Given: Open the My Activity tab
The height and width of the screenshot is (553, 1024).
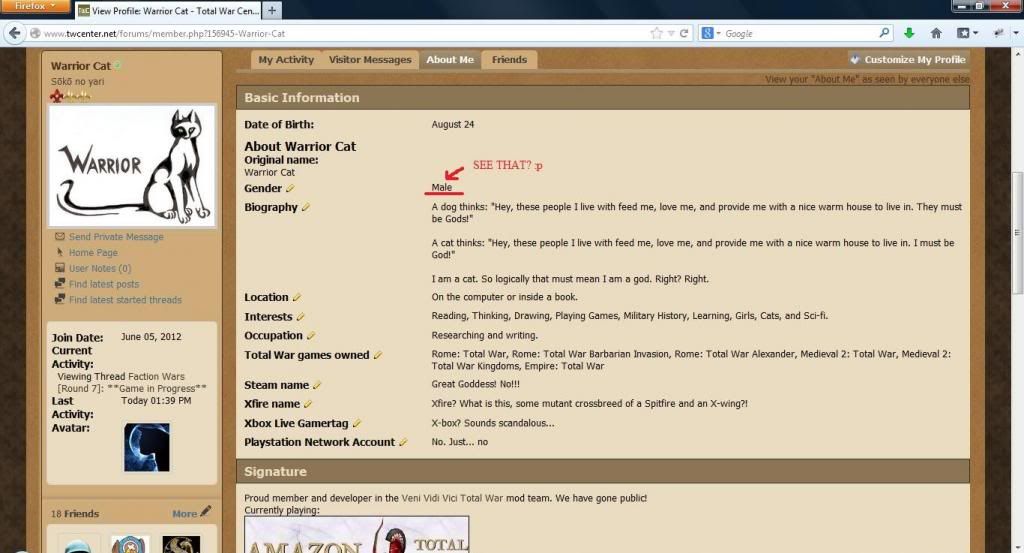Looking at the screenshot, I should click(x=286, y=60).
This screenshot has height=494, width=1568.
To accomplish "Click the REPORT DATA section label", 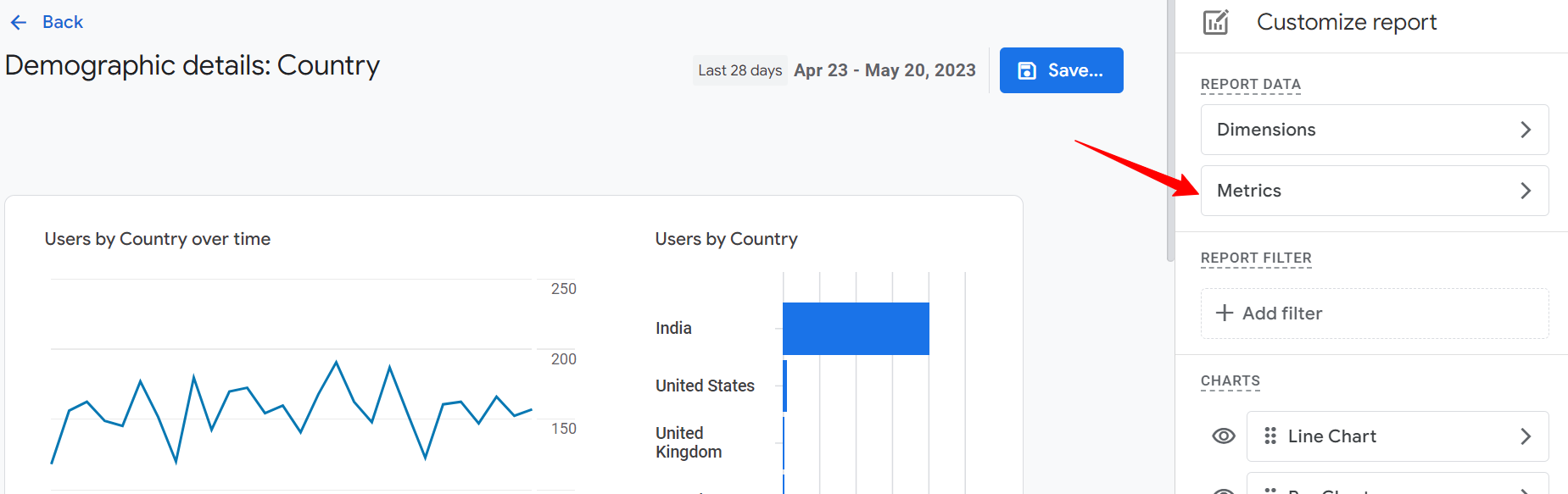I will [x=1250, y=85].
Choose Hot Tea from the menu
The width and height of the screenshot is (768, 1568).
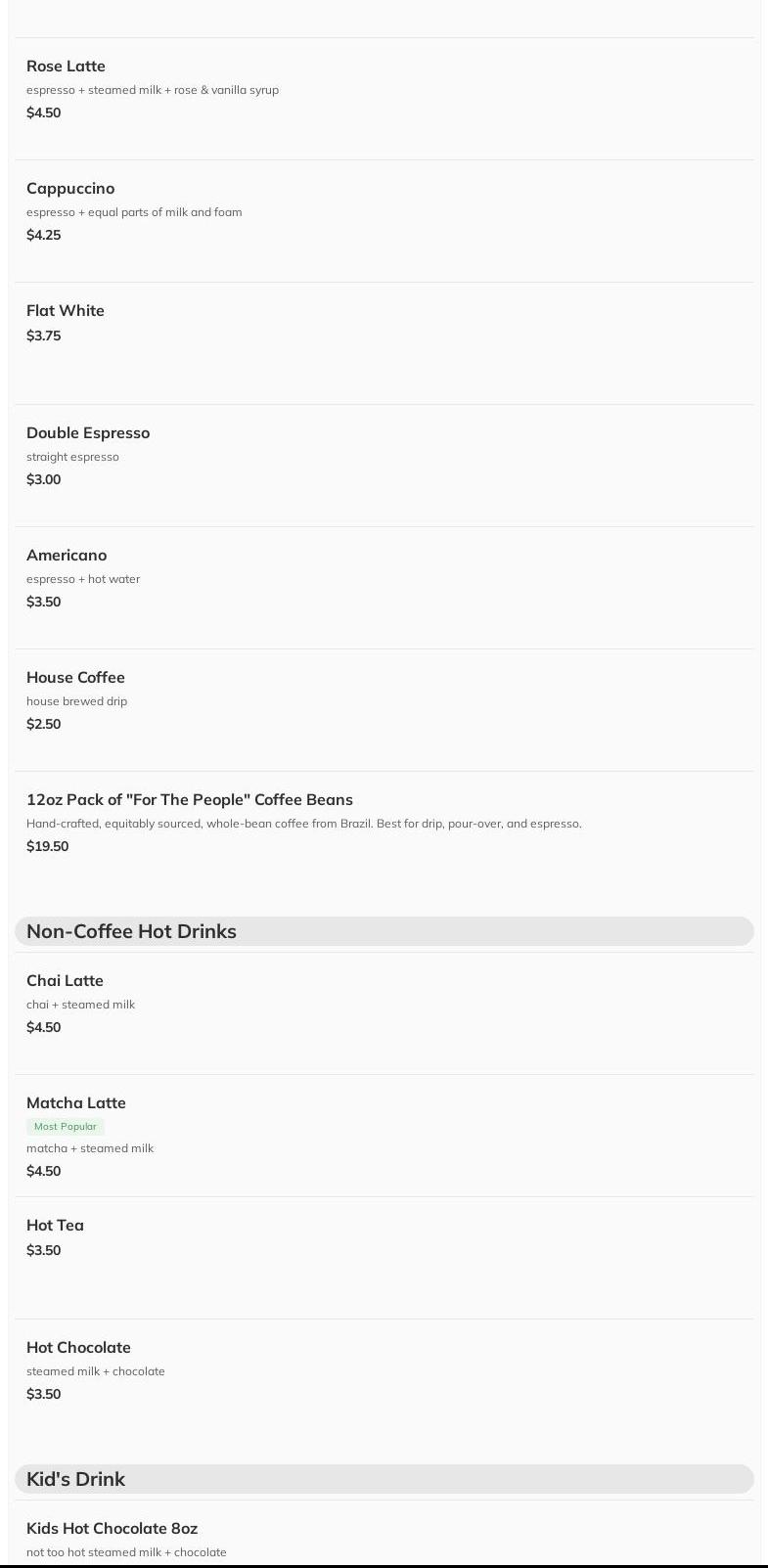coord(55,1226)
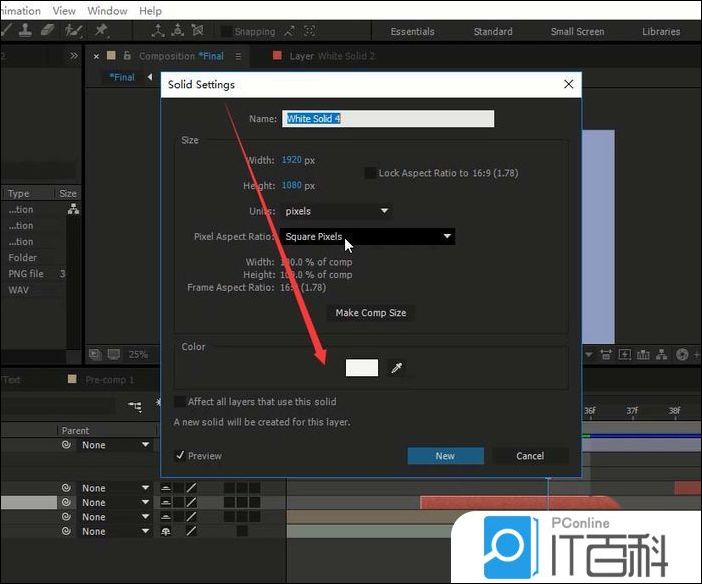Open first layer's Parent None dropdown
Image resolution: width=702 pixels, height=584 pixels.
point(115,445)
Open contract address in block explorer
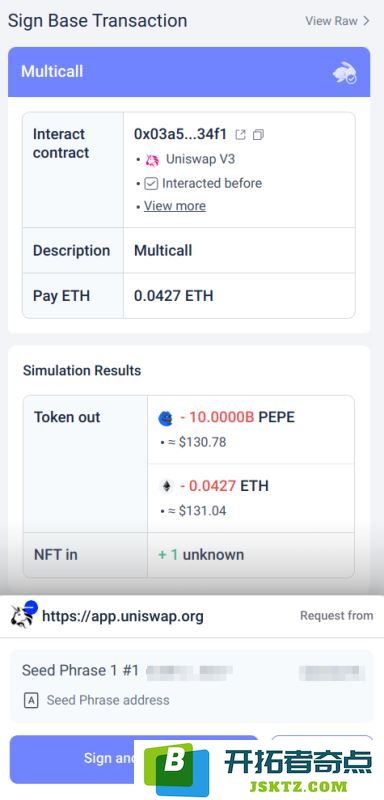384x800 pixels. [x=240, y=135]
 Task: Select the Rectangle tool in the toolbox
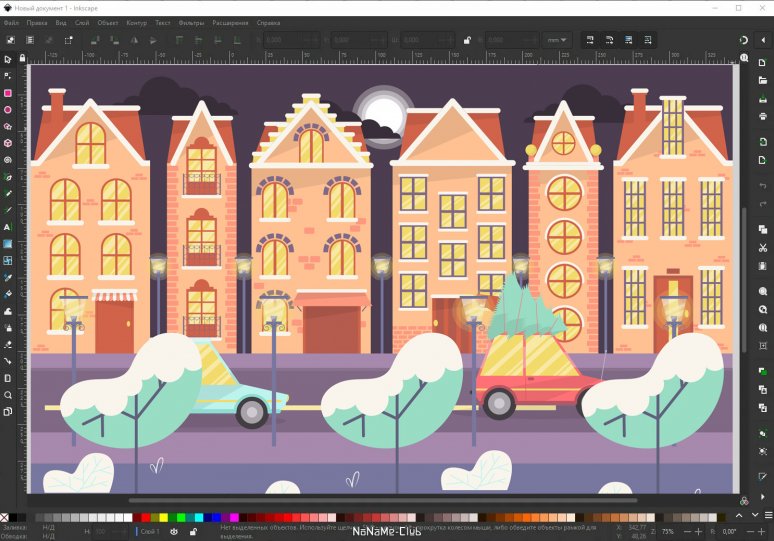click(8, 93)
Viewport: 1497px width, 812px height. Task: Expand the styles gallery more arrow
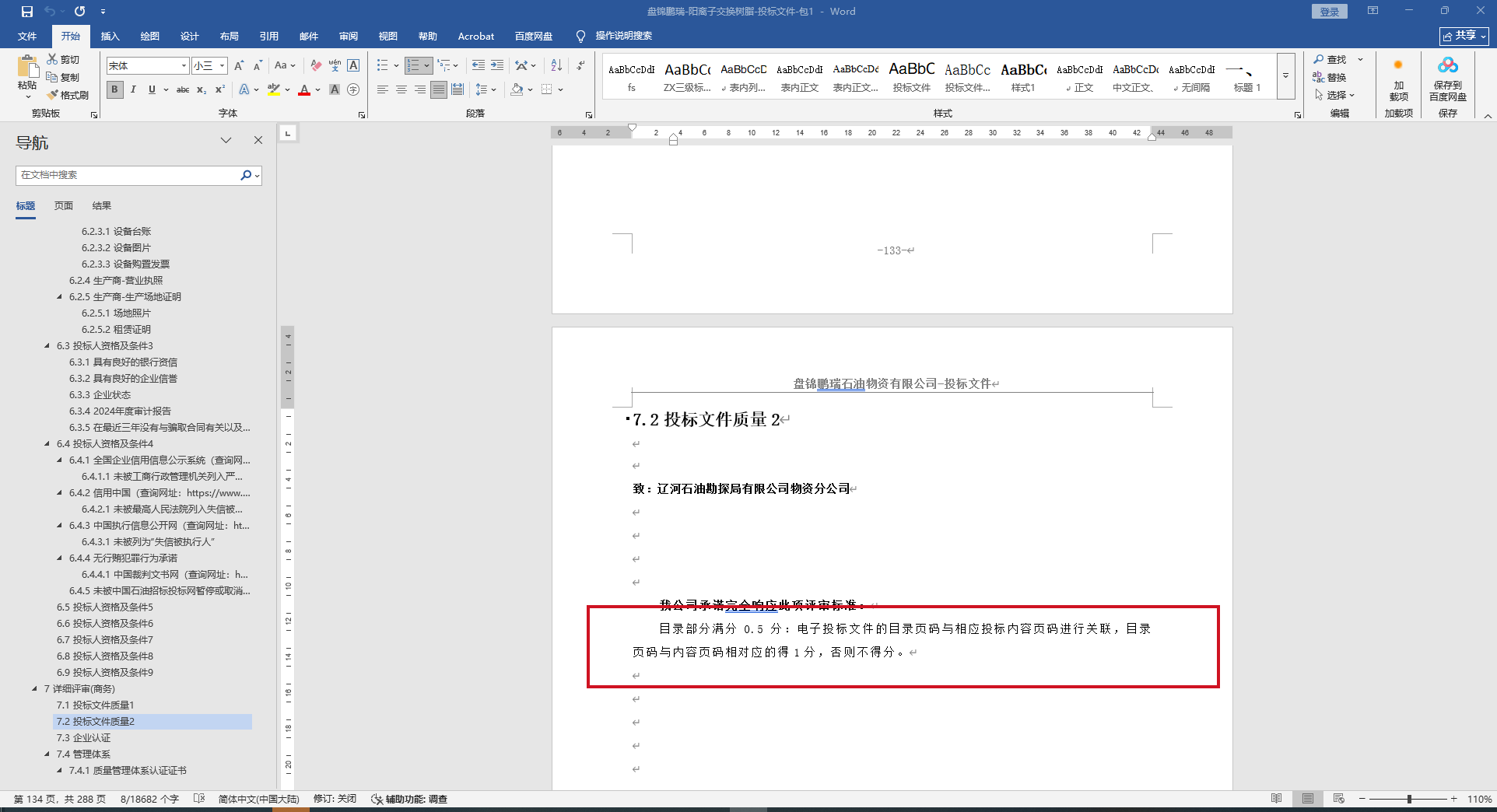tap(1285, 76)
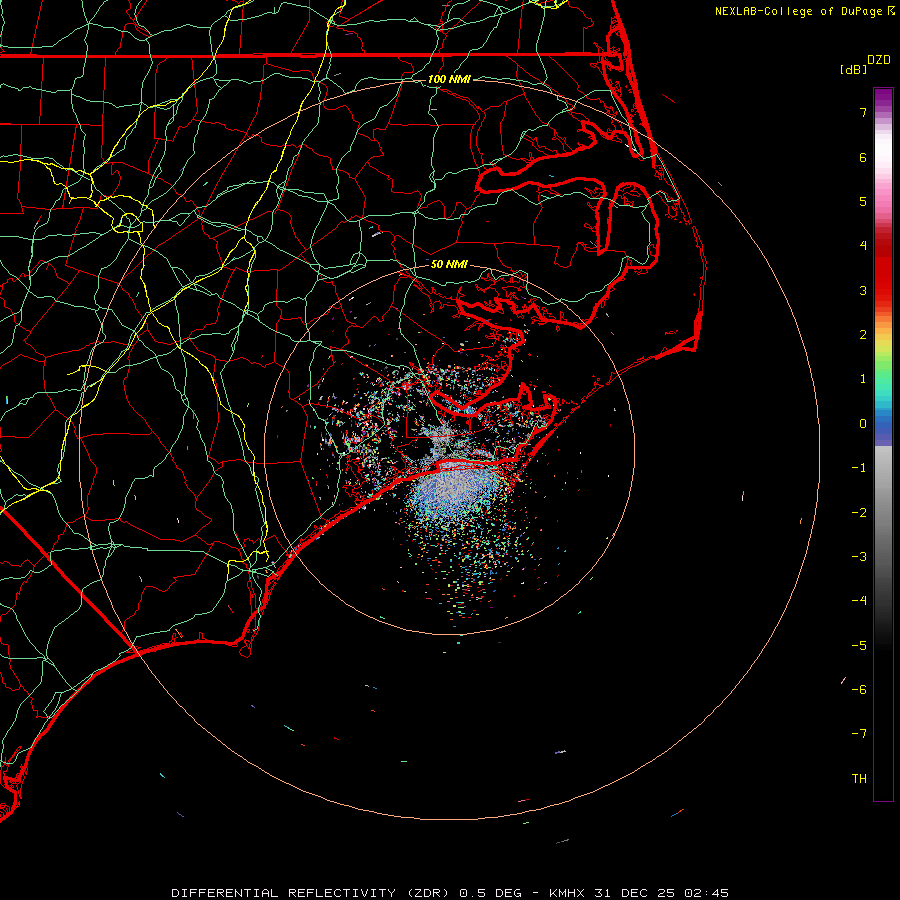Click the small logo icon after DuPage
The image size is (900, 900).
891,11
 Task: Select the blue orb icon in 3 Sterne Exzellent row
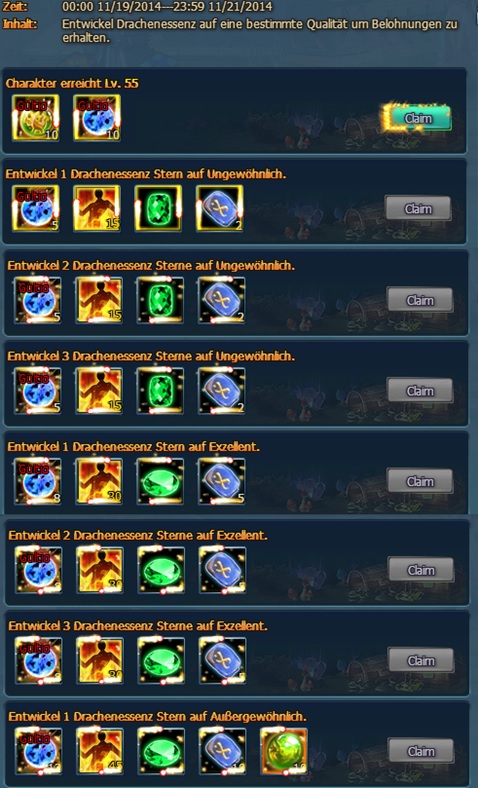pyautogui.click(x=39, y=661)
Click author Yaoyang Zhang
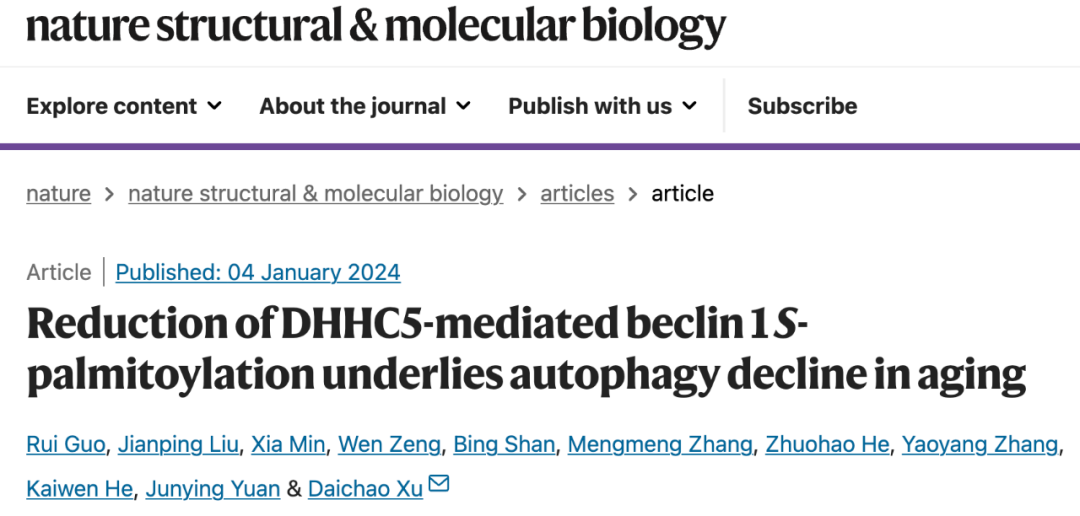1080x516 pixels. pos(979,444)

━━━━━━━━━━━━━━━━━━━━

# Assigned task:
Reproduce, with the pictures omitted, exactly those lines that run from the line with "Task: Select the blue" to the last line of the material, both ends included.

# Reply:
 Task: Select the blue orb icon in 3 Sterne Exzellent row
pyautogui.click(x=39, y=661)
Click author Yaoyang Zhang
1080x516 pixels. pos(979,444)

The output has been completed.